Problem A: In the guidance on charity scams, rewrite the paragraph that begins "Making charitable donations to help others" as a shorter paragraph that keeps its main facts.
Problem B: Translate this sentence from the guidance on charity scams into Spanish: "A legitimate charity should readily provide this type of information."
Problem C: Give a continuation of the guidance on charity scams that starts after its last sentence.

Extract to read:
———

You receive a telephone call from a group claiming to be raising money for the families of local police officers killed in the line of duty. The caller says that the organization must raise $5,000 in the next three days to be able to fully fund scholarships for children of deceased officers and asks whether they can send someone to your home to pick up a donation towards this great cause.

Making charitable donations to help others can be very rewarding. Federal and local laws provide tax benefits for making such donations.  However, scammers know that and often try to take advantage of those incentives and the generosity of consumers. Here are some tips to follow to be sure that your charitable dollars are being used for your intended purpose. 

Check out the charity before you give 

  • There are a number of independent online sources you can use to verify that a charity is legitimate:
  • Companies or individuals soliciting charitable donations in the District of Columbia are also required to obtain a license from the District of Columbia government.  Ask the charity for  its license number. You can also contact the District of Columbia Department of Consumer and Regulatory Affairs, Corporations Division, at (202) 442-4432, to verify the charity is licensed in the District of Columbia.
  • Ask the charity for written information on the organization’s mission, how your donation will be used, and for verification that your contribution is tax deductible. Find out what percentage of your donation goes to the charity’s mission. A legitimate charity should readily provide this type of information.

Warning signs—charities to avoid

The following are warning signs that should tell you to avoid making a contribution to a suspicious charity:

  • The charity refuses to send you written material describing itself or other information concerning how it intends to use your donation.
  • The charity asks for your payment via a money order or cash.
  • The organization requires your donation immediately, and offers to send a courier to collect your contribution.
  • You receive an invoice or bill for a pledge you never made.
  • The organization’s name and logo closely resemble another charity. Scam artists often try to take advantage of names that sound or look like those of respected, legitimate charities.

How to make responsible charitable donations

  • Make your donation to people or organizations you know and trust or to whom you have successfully made donations in the past.
  • Never agree to give money over the phone or to a door-to-door solicitor. Ask the caller or solicitor for written information about the charity and read it before making your decision. You can also contact the charity directly to verify the person soliciting the donation is acting on behalf of the organization.

———

Rows:

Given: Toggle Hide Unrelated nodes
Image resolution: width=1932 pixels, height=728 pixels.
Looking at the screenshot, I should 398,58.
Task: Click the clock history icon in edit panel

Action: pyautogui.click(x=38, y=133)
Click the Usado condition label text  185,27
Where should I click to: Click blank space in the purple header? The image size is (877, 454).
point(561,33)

———

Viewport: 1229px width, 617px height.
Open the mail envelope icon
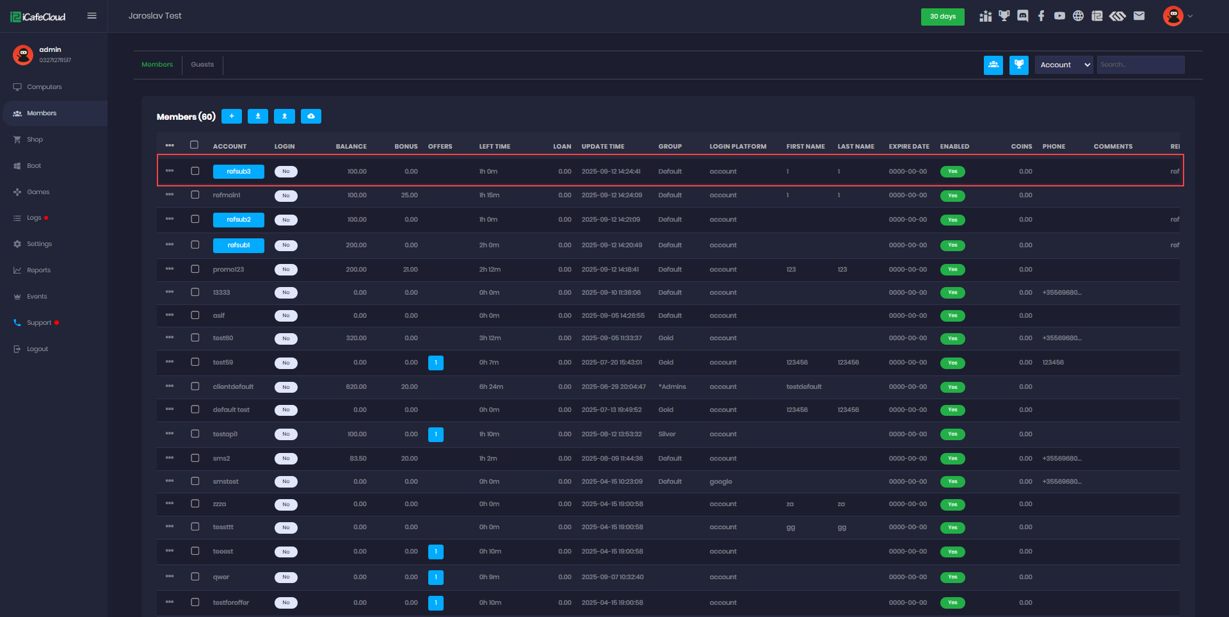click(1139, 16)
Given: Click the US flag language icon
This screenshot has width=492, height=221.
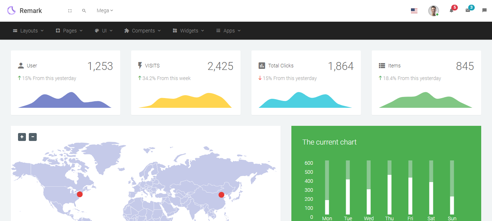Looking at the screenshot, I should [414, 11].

———

Final answer A: Charitable giving can be rewarding, and federal and local laws offer tax benefits for it. Scammers exploit these incentives and donors' generosity. The tips that follow help ensure donations serve their intended purpose.

Final answer B: Una organización benéfica legítima debería proporcionar sin demora este tipo de información.

Final answer C:
  • Never make donations in cash. Instead make donations by check or credit card and ask for confirmation of your donation from the charity. This will help protect your security and provide records for tax purposes.
  • Verify the legitimacy of fundraising appeals for police and firefighters. Solicitations on behalf of these types of causes often draw favorable responses from donors. Because of this, scam artists often use the word “police” or “firefighter,” even when the donations will not be used to support such causes.
  • When donating in response to natural disasters or national tragedies, give through well-established charities. Scammers often form charities in the wake of such events. Be especially vigilant before giving donations through peer-to-peer or social networking websites, as it is difficult to verify that your donation will be properly used.
  • Some charities sell merchandise and claim that “100% of the proceeds” will go to charitable uses. Be aware that does not necessarily mean 100% of the sales price you pay will be used for charity. Make sure you ask how much of each purchase will be put to charitable uses before you donate.
  • Scam artists understand that many people show their appreciation for veterans and military families by donating to organizations that support them. Remember that an organization may not be authentic just because it uses words like “veterans” or “military families” in its name or has reputable looking seals or logos on its materials. While you should always do your own independent research to confirm a charity’s trustworthiness and efficacy before donating, the U.S. Department of Defense maintains a list of charities that are a good starting point and the Federal Trade Commission has created an educational video addressing the issue of veteran charity scams.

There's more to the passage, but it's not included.